= Items from a dataset =
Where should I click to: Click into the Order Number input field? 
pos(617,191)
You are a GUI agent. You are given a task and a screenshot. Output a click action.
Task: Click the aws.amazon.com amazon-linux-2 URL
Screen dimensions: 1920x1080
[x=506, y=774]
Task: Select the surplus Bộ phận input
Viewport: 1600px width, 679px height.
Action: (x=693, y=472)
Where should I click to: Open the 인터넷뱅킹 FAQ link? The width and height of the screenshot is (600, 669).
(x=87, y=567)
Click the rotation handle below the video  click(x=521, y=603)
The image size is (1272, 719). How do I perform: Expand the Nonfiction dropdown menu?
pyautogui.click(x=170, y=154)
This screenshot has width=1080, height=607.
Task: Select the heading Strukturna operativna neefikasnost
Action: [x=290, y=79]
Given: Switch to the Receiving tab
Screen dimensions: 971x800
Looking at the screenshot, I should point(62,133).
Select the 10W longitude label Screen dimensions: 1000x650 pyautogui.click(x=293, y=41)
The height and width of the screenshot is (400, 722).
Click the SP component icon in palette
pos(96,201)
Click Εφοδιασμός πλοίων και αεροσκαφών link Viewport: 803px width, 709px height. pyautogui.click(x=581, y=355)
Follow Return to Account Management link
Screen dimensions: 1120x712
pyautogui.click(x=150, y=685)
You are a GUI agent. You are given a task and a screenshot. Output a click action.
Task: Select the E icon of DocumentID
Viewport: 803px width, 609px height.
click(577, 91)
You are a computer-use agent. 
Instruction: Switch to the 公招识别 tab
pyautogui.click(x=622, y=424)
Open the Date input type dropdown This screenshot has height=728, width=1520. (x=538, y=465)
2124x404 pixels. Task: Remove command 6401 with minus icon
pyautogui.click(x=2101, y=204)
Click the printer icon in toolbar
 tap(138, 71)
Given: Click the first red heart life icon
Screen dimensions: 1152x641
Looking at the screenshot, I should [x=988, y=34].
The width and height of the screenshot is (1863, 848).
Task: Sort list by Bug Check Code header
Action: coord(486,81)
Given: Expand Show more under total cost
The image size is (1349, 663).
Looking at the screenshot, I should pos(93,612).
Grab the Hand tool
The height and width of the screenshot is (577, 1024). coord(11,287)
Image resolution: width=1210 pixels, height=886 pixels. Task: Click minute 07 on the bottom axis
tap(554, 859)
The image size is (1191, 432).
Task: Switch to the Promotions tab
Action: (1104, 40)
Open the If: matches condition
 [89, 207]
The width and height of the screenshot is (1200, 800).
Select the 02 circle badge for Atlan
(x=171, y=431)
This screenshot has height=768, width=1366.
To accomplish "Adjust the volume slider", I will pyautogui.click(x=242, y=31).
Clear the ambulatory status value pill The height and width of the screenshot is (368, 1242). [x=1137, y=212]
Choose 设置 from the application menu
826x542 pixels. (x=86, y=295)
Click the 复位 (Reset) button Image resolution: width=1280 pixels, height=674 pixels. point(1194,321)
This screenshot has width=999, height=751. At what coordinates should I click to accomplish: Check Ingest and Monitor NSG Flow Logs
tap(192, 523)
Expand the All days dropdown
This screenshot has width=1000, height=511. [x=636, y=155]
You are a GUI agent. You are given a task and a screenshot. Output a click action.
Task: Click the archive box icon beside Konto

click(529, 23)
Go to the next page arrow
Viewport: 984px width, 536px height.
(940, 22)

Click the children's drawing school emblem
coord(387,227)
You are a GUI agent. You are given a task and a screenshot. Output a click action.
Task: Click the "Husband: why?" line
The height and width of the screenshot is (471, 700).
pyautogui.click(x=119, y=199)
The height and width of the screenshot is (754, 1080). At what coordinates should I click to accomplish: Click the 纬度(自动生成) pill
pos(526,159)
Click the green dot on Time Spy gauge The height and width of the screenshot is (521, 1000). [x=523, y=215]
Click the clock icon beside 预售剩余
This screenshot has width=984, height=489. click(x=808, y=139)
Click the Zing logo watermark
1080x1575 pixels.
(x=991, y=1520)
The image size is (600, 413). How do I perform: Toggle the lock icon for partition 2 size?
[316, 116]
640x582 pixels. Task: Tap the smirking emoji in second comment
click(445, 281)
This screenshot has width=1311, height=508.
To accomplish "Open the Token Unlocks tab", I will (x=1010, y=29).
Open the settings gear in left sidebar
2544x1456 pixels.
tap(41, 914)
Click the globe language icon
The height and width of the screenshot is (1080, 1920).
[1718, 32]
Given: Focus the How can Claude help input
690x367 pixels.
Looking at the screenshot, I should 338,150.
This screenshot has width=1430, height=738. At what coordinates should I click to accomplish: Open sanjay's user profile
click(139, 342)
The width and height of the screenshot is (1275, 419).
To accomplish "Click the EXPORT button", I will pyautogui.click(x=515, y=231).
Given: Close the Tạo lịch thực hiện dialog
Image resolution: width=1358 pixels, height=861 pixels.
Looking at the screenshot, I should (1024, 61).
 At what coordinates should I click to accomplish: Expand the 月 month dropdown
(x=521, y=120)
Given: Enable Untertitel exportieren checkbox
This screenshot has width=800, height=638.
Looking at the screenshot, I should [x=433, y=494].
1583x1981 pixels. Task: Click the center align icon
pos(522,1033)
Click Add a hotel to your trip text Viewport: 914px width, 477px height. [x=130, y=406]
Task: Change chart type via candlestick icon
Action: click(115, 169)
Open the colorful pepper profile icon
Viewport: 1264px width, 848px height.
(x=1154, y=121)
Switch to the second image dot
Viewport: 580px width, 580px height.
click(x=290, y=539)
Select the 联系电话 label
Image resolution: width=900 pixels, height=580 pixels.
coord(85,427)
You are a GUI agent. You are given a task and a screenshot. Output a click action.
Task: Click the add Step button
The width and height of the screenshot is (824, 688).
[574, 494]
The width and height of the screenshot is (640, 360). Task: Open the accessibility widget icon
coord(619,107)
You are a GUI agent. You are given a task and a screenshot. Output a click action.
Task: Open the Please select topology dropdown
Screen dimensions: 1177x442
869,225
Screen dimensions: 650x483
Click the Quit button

= PROBLEM DESCRIPTION =
Above are the records. Print exactly, and only, the lines from the line with "640x582 pixels. Task: Tap" to the line with "Given: Close the Tạo lịch thực hiện dialog", both inclusive.

= ANSWER =
640x582 pixels. Task: Tap the smirking emoji in second comment
click(445, 281)
This screenshot has width=1311, height=508.
To accomplish "Open the Token Unlocks tab", I will (x=1010, y=29).
Open the settings gear in left sidebar
2544x1456 pixels.
tap(41, 914)
Click the globe language icon
The height and width of the screenshot is (1080, 1920).
[1718, 32]
Given: Focus the How can Claude help input
690x367 pixels.
Looking at the screenshot, I should 338,150.
This screenshot has width=1430, height=738. At what coordinates should I click to accomplish: Open sanjay's user profile
click(139, 342)
The width and height of the screenshot is (1275, 419).
To accomplish "Click the EXPORT button", I will pyautogui.click(x=515, y=231).
Given: Close the Tạo lịch thực hiện dialog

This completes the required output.